Jak looked to Cale and remembered then the words that Cale had said to him many times before: Only an assassin knows an assassin. His friend-his best friend was separated from Drasek Riven by no more than the edge of a blade, if that.
With nothing but ice in his expression, Riven put his foot into the back of the corpse and shoved it at Ergis. The body collapsed in a heap at the half-orc’s booted feet. The pirate’s feral eyes showed fear.
“I’m leaving,” the half-orc said, and took a single step backward. He lowered his blade and held up his other hand. “All right?”
He looked past Riven to Cale, Jak, and Magadon as though for support.
“I’m sorry, Felwer,” he said to the innkeeper. “I won’t be back.” To Riven, he said, “Umberlee’s arse, man. It’s just a dog.”
Riven eyed Ergis with a gaze devoid of emotion. He
ominously tapped the blade of the bloody punch dagger against his palm. He looked back at the wounded dog, which was licking the dirty hands of the innkeeper and whining.
Jak saw a ripple of anger run the length of Riven’s body.
The assassin turned back to Ergis and said, in a tone so low that Jak could barely hear him, “And you’re ju a number. There ain’t no walking away from this, Captain.”
The half-orc paled, turned, and ran. But he couldn’t move quickly on his wounded calf.
Riven bounded after him, would have closed on him, but Cale’s voice stopped the assassin cold.
“Let him go,” Cale ordered.
Hearing those words, Jak almost grinned in relief. Cale and Riven might be separated by only a blade’s edge, but that edge was keen and clear. Cale showed mercy. Riven did not.
The assassin stopped his pursuit but did not otherwise acknowledge that he had heard Cale. Ergis vanished into the darkness of the street. For a moment, Riven simply stood with his back to them, a bloody punch dagger in his fist, anger written clear in the bunch of his back.

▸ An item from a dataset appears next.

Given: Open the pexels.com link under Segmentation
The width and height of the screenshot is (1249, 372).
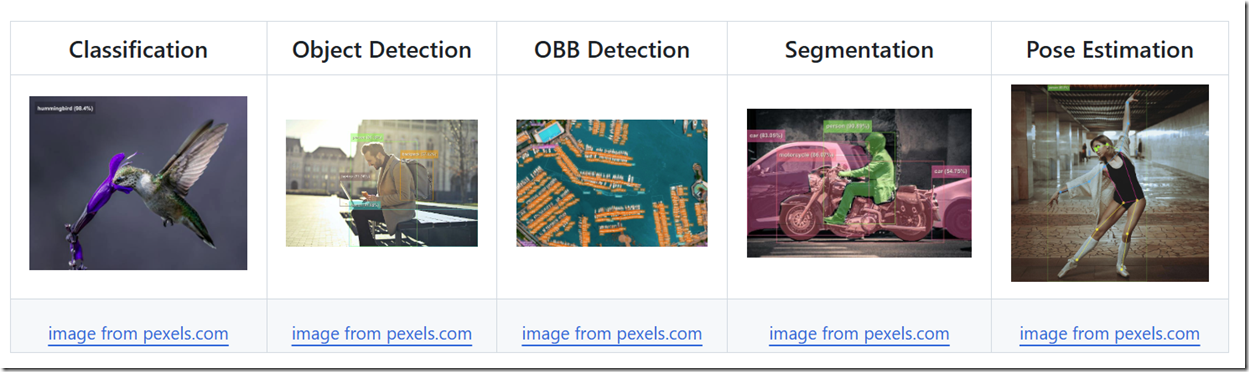Looking at the screenshot, I should click(859, 334).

After a moment, he turned, picked up his daggers, and stalked over to the innkeeper and the wounded hound. With surprising gentleness, the assassin knelt, let the dog sniff his hand and scratched it behind the ears.
“The gods smile on you,” said the innkeeper, taking Riven’s other hand.
Jak caught Riven’s sneer.
The assassin muttered words under his breath, entwined shadows around his fingers, and touched them to the dog. The little hound yelped as its leg bone twisted back into place and reknit.
Riven gave the dog one last pat, stood and said to the innkeeper in a cool tone, “Gods smile on the strong, grandfather. Go back inside and mind your dog.”
The old man’s thankful smile grew uncertain. Visibly confused. tie turned and walked back into the tavern, trailing his hound.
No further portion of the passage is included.